Word and element locating data:
┄┄┄┄┄┄┄┄┄┄┄┄┄┄┄┄┄┄┄┄

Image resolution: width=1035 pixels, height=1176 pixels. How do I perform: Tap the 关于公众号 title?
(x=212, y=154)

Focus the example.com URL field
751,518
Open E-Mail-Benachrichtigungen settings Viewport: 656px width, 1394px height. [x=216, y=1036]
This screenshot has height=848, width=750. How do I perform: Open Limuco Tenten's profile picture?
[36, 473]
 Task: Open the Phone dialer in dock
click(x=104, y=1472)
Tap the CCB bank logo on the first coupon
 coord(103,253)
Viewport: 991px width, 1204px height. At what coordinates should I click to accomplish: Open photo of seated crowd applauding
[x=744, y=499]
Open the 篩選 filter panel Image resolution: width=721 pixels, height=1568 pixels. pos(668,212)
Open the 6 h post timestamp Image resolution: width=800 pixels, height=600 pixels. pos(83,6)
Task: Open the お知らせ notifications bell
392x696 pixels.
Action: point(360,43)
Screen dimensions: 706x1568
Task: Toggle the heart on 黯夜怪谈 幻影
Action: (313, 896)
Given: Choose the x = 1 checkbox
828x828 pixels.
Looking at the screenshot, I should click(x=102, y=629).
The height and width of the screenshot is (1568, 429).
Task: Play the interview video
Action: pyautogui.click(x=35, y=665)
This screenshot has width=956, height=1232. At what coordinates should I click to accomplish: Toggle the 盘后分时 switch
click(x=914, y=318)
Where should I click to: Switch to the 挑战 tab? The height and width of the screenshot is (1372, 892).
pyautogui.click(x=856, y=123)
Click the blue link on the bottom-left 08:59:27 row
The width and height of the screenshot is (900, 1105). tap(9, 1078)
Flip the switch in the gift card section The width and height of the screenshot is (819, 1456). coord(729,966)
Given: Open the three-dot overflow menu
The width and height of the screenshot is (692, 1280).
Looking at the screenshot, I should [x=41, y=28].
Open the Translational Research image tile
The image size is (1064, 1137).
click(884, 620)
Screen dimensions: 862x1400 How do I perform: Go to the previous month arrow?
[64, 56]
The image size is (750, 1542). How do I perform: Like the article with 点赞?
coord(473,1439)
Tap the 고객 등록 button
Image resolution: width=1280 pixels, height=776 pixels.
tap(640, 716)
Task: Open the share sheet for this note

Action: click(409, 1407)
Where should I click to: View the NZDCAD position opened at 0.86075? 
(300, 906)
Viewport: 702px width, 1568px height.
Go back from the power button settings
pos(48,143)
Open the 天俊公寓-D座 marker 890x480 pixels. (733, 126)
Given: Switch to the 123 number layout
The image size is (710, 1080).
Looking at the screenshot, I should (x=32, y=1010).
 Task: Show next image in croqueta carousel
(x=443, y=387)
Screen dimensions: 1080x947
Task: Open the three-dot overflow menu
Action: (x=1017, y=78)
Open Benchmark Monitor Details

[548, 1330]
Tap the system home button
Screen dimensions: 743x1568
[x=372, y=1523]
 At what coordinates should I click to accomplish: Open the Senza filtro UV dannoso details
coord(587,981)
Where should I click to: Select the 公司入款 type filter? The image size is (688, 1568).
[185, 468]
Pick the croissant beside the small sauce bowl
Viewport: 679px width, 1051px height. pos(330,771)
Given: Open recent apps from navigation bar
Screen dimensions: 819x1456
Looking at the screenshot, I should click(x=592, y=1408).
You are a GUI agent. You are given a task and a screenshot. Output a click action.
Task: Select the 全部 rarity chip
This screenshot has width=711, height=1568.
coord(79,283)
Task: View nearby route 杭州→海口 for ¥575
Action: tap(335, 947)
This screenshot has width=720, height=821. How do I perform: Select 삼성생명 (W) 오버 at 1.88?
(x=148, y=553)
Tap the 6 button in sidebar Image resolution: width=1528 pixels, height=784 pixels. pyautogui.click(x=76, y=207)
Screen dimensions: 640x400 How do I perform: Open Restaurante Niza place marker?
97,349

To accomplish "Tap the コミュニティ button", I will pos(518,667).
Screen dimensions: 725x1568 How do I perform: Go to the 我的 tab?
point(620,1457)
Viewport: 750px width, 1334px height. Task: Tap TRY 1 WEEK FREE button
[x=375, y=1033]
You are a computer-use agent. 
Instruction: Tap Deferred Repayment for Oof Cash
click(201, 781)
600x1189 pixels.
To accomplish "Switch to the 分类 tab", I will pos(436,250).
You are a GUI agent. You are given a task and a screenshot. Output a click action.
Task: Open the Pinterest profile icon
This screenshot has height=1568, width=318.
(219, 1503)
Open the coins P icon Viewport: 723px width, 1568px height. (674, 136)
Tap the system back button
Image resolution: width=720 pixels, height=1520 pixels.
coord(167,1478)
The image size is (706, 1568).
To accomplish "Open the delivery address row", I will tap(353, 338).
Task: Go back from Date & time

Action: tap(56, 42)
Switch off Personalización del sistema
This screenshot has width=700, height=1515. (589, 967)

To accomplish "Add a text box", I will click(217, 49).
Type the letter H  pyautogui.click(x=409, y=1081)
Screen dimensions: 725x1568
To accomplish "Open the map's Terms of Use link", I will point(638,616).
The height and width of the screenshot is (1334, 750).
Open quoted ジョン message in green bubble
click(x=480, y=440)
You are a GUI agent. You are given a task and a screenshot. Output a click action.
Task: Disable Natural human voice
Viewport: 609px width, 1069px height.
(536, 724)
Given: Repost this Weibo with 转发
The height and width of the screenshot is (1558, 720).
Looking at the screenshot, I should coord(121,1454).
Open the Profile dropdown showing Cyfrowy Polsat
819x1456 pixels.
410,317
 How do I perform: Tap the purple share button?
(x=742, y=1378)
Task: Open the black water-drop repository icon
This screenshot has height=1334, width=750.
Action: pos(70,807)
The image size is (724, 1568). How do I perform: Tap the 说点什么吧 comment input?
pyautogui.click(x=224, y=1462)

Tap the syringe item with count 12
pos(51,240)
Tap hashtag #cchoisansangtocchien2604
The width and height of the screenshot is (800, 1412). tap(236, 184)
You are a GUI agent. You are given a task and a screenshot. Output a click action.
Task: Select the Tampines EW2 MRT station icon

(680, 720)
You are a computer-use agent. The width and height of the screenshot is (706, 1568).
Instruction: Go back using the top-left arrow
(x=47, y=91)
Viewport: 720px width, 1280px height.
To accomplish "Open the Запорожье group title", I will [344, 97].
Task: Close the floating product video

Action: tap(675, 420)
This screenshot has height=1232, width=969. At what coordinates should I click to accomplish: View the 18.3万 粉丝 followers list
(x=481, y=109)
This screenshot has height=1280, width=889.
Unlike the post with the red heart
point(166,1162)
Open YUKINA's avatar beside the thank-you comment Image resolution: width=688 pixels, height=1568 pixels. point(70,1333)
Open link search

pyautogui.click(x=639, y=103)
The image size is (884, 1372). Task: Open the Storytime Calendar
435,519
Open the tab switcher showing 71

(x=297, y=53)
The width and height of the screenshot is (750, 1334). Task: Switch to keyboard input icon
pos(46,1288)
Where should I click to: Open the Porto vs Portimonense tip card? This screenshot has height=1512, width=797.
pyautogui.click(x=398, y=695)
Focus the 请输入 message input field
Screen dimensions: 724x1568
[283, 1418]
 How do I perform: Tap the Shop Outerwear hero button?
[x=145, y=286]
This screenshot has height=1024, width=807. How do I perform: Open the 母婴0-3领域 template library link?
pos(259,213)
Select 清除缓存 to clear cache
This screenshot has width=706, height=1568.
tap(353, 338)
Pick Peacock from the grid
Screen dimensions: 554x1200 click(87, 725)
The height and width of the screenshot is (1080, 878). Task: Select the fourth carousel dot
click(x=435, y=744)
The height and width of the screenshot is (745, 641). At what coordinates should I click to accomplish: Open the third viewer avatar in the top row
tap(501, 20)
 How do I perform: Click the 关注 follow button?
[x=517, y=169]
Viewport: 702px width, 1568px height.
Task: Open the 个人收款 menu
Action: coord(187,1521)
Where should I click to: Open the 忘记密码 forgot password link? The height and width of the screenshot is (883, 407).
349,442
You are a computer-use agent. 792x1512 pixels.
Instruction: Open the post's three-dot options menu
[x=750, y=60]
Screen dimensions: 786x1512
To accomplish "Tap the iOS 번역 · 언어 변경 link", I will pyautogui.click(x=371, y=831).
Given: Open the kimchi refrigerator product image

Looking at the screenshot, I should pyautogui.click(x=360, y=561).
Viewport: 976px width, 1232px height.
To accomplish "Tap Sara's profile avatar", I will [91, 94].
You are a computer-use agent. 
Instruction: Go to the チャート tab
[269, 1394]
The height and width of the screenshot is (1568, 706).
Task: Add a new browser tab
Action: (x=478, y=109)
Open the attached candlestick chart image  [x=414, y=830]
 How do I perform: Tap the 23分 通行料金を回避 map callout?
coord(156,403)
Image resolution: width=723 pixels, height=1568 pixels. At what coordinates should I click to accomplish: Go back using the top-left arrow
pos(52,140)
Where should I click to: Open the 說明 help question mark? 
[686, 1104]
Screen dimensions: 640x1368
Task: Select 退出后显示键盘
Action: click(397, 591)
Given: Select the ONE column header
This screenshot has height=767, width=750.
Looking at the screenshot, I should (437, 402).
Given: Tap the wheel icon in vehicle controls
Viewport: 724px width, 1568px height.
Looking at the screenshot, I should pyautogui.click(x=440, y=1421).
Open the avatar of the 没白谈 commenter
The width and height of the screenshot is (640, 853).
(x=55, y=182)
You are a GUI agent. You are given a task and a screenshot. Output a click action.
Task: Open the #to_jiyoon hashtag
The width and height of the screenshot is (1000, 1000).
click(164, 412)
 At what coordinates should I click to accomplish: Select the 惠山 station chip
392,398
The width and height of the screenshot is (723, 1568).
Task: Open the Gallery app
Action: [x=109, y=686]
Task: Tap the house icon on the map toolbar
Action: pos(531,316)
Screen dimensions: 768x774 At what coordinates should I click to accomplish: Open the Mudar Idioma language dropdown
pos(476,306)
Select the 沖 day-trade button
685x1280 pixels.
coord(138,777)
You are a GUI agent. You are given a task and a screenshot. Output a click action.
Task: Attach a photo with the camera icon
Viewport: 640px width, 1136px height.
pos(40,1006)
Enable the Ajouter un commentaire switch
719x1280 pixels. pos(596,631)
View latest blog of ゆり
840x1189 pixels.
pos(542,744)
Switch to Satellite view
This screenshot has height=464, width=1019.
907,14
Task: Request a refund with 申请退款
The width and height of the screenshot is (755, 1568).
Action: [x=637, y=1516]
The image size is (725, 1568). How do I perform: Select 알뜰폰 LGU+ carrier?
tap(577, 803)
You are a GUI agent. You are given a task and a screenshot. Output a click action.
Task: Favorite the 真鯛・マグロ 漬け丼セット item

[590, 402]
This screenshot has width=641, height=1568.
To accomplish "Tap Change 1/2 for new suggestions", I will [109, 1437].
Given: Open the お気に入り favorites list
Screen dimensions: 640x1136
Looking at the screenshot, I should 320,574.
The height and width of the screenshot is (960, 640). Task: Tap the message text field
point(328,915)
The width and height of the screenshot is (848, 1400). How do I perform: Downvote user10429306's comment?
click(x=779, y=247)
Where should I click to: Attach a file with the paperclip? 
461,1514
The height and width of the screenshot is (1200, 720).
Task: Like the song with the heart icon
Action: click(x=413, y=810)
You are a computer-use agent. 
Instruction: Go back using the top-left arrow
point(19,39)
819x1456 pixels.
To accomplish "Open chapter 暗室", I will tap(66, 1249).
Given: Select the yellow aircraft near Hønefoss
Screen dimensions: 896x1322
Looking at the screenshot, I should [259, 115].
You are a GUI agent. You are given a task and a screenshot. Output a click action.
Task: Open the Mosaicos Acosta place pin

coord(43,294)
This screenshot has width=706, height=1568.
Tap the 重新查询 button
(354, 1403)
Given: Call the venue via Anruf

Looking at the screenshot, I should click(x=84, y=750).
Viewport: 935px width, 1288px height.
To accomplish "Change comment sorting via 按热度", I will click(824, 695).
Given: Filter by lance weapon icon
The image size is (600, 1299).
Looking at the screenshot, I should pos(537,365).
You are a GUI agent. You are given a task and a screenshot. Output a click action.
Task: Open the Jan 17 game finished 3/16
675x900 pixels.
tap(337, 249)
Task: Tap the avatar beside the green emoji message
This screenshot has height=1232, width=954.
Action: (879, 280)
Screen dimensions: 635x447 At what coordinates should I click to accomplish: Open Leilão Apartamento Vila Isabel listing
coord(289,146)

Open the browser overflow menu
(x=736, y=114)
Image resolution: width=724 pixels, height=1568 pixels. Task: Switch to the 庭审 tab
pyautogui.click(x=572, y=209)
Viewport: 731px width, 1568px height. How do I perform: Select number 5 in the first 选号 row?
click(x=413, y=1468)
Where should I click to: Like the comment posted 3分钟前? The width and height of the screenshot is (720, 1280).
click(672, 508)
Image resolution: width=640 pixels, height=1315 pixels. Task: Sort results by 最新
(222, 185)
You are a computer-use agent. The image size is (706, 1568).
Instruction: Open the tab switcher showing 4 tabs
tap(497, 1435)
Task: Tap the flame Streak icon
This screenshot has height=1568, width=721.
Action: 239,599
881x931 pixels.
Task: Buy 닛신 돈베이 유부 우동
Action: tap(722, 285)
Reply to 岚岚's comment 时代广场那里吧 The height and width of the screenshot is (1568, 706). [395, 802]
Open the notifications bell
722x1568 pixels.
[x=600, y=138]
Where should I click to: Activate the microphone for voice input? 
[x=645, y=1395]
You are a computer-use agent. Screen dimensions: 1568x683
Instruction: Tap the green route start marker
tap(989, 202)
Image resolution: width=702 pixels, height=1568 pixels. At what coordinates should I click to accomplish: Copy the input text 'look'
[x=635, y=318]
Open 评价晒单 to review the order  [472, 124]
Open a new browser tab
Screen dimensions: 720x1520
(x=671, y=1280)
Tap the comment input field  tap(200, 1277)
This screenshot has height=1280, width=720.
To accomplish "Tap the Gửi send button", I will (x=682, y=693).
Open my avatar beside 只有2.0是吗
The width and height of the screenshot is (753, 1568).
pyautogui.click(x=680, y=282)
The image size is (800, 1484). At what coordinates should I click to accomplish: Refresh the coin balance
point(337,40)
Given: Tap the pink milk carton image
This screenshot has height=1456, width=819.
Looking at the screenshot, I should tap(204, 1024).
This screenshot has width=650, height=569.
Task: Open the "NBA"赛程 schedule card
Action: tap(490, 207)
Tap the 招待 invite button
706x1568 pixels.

┄┄┄┄┄┄┄┄┄┄┄┄┄┄┄┄┄┄┄┄

Work to complete
Lay out the lines of the listing above as a numbered list, from the line with "I will pos(518,667)." to the line with "I will point(638,616).", both included, and leave out any blank lines.

Result of the task
1. To accomplish "Tap the コミュニティ button", I will pos(518,667).
2. Screen dimensions: 725x1568 How do I perform: Go to the 我的 tab?
3. point(620,1457)
4. Viewport: 750px width, 1334px height. Task: Tap TRY 1 WEEK FREE button
5. [x=375, y=1033]
6. You are a computer-use agent. 
7. Instruction: Tap Deferred Repayment for Oof Cash
8. click(201, 781)
9. 600x1189 pixels.
10. To accomplish "Switch to the 分类 tab", I will pos(436,250).
11. You are a GUI agent. You are given a task and a screenshot. Output a click action.
12. Task: Open the Pinterest profile icon
13. This screenshot has height=1568, width=318.
14. (219, 1503)
15. Open the coins P icon Viewport: 723px width, 1568px height. (674, 136)
16. Tap the system back button
17. Image resolution: width=720 pixels, height=1520 pixels.
18. coord(167,1478)
19. The image size is (706, 1568).
20. To accomplish "Open the delivery address row", I will tap(353, 338).
21. Task: Go back from Date & time
22. Action: tap(56, 42)
23. Switch off Personalización del sistema
24. This screenshot has width=700, height=1515. (589, 967)
25. To accomplish "Add a text box", I will click(217, 49).
26. Type the letter H  pyautogui.click(x=409, y=1081)
27. Screen dimensions: 725x1568
28. To accomplish "Open the map's Terms of Use link", I will point(638,616).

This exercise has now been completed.